You can see a similar type of socially constructed identity by looking at
"whiteness" in American culture. 150 years ago, a "white American" was
strictly interpreted as a person of northern European ("Anglo-Saxon") descent.
English, French, Germans and Scandinavians were "white people"; Spaniards,
Italians, Irish, Poles, Russians and Jews were not. But fast-forward to today,
and all those latter ethnicities are now commonly identified as "white" in
American culture.

In other words, whiteness, like Romanness, is less a fixed identifier of a
particular ethnic/religious/linguistic configuration and more a convenient way
for people to divide the world into in-groups and out-groups, "us" and "them."

------
_random_
"Traveling around the empire was excruciatingly slow"

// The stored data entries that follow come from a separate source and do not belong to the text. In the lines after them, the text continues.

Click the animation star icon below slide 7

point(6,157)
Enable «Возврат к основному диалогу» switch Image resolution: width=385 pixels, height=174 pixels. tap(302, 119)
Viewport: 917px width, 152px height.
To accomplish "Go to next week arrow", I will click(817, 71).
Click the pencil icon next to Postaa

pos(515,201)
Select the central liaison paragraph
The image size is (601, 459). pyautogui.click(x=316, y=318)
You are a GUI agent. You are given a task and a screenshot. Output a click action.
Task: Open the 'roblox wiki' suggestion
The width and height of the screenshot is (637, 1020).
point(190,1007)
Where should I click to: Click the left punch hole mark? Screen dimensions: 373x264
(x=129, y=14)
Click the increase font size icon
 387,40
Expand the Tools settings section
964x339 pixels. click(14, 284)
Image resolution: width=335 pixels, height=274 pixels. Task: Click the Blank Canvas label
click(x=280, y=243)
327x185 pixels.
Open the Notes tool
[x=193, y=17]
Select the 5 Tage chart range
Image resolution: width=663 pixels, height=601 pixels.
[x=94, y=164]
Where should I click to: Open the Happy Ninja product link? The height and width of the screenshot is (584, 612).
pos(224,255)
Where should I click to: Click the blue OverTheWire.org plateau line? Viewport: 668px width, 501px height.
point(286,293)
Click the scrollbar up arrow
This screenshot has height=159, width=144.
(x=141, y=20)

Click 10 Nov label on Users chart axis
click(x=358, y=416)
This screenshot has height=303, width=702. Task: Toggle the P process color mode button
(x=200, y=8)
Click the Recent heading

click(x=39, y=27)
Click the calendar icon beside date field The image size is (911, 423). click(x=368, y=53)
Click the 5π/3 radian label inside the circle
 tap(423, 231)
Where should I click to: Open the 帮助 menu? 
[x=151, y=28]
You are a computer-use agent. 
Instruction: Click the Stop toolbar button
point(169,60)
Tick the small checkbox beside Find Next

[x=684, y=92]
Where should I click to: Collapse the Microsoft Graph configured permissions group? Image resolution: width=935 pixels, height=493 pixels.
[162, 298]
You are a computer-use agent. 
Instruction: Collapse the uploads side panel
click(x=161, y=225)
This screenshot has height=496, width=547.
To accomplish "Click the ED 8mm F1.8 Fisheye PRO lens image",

"The researchers estimate that it took 7 weeks to travel from Constantinople
(at the eastern end of the empire) to London (in the far west)."

What a funny little empire with nice roads :). Check this empire:

"And say, the governor went to Yakutsk, not months, for three years. The first
year we reach Tobolsk. The second - to Irkutsk. And in the third year of
riding on horseback to the upper reaches of the Lena and floated with water to
Yakutsk."

[https://www.google.co.uk/maps/dir/Tobolsk,+Tyumen+Oblast,+Ru...](https://www.google.co.uk/maps/dir/Tobolsk,+Tyumen+Oblast,+Russia/Irkutsk+Oblast,+Russia/Yakutsk,+Sakha+Republic,+Russia)

[http://www.e-reading.ws/chapter.php/142600/90/Burovskiii_-
_P...](http://www.e-reading.ws/chapter.php/142600/90/Burovskiii_-
_Pravda_o__zolotom_veke__Ekateriny.html)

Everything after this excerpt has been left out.